→ **Task inputs**
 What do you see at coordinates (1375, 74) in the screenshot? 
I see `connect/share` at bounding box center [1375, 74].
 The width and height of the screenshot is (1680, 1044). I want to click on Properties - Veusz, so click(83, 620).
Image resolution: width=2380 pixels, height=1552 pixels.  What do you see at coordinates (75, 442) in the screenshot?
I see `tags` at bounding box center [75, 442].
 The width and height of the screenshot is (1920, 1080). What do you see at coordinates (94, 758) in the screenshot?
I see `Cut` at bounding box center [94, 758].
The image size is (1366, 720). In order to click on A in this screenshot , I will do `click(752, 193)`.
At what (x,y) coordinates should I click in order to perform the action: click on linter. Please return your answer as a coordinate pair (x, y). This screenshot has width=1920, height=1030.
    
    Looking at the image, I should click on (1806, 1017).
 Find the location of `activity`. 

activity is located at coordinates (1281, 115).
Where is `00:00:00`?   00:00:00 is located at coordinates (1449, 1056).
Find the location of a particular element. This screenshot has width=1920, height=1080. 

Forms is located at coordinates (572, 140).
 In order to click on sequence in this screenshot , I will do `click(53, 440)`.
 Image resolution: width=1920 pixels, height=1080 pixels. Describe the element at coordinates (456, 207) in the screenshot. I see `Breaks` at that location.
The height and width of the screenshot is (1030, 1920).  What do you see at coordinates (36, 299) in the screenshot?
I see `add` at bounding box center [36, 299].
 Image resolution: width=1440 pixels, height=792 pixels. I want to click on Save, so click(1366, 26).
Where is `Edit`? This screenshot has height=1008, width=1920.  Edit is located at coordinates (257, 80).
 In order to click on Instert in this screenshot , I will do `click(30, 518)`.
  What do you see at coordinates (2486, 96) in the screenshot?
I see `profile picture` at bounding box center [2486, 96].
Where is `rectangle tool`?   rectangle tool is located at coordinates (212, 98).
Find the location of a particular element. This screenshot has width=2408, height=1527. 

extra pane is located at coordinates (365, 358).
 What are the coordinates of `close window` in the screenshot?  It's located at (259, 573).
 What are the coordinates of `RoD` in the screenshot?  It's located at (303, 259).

→ **Task description**
In the data above, reproduce only the lines from the line containing "The image size" up to and including the line containing "Image resolution: width=1920". Change "linter" to "formatter" and leave everything else unchanged.

→ **Result**
The image size is (1366, 720). In order to click on A in this screenshot , I will do `click(752, 193)`.
At what (x,y) coordinates should I click in order to perform the action: click on formatter. Please return your answer as a coordinate pair (x, y). This screenshot has width=1920, height=1030.
    
    Looking at the image, I should click on (1806, 1017).
 Find the location of `activity`. 

activity is located at coordinates (1281, 115).
Where is `00:00:00`?   00:00:00 is located at coordinates (1449, 1056).
Find the location of a particular element. This screenshot has width=1920, height=1080. 

Forms is located at coordinates (572, 140).
 In order to click on sequence in this screenshot , I will do `click(53, 440)`.
 Image resolution: width=1920 pixels, height=1080 pixels. Describe the element at coordinates (456, 207) in the screenshot. I see `Breaks` at that location.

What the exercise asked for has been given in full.